For selected EU member states (Germany, Finland, France, Belgium, the Netherlands, Poland and Spain), the assessment finds that:
- All selected member states should cut their greenhouse gas emissions to at least 47% below 1990 levels by 2030 (excluding LULUCF), and in some countries up to 76%. Of the seven member states assessed, none have introduced sufficient policies to align with domestic (national) mitigation pathways derived from globally cost-effective 1.5°C pathways.
- In national 1.5°C-consistent pathways, rapid deployment of wind and solar enables the power sector to reach near-zero emissions in the 2030s. In all seven member states, coal is phased out of the power sector by 2030. In the most ambitious pathways, fossil gas is phased out between 2028 and 2040.
- Widespread electrification is a central component of decarbonisation. Electricity provides 53-73% of final energy in the seven countries in 2050. Electrification allows renewables to displace fossil fuels in the energy mix, but also strongly reduces final energy demand, due to the greater efficiency of electric technologies.
- Member states can achieve strong reductions in final energy demand via electrification, efficiency improvements and societal change. Demand-side policies can help accelerate emissions reductions and reduce supply-side challenges, thereby acting as an ‘enabler’ of the 1.5°C energy-system transformation. In the seven selected countries, final energy demand falls by up to 54% in 2050, relative to 2019 levels.
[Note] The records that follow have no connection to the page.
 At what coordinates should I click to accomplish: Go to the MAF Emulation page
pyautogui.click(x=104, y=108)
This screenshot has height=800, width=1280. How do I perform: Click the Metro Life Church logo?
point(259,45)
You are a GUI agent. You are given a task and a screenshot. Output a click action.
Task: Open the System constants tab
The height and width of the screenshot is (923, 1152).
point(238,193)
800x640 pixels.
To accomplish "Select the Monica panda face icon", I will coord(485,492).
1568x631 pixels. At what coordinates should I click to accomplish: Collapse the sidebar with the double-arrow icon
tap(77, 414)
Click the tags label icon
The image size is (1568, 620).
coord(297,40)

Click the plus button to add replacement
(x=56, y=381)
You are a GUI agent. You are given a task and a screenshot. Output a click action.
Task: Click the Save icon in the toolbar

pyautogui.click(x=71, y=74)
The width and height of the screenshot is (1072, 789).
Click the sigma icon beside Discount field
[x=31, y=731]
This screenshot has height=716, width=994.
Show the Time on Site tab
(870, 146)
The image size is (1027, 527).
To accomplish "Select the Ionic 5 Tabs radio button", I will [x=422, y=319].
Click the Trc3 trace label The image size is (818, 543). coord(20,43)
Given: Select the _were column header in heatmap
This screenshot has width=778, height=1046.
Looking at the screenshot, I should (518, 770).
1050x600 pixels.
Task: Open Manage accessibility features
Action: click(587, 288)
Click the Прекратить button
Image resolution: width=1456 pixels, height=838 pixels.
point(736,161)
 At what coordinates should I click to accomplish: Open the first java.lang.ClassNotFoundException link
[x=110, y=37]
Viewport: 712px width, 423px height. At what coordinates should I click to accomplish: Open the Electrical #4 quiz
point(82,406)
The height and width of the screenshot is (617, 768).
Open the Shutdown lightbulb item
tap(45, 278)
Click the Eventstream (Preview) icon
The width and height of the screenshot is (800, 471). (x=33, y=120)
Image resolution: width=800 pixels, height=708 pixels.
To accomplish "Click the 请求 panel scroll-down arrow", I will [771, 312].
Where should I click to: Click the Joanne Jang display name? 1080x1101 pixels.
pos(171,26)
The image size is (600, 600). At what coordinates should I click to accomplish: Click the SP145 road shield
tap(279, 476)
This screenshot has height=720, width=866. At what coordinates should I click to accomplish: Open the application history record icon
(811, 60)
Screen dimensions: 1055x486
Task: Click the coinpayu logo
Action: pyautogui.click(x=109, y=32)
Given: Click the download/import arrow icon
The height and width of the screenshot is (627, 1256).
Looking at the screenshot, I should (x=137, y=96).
- Renewables provide 33-82% of the countries’ final energy demand in 2030, rising to above 90% by 2050. Residual fossil fuel demand is largely concentrated in aviation and non-energy use, where synthetic fuels and renewable feedstocks represent the main source of competition.
This publication was produced as a deliverable under the project 4i-TRACTION — Innovation, investment, infrastructure and sector integration: TRAnsformative policies for a ClimaTe-neutral European UnION.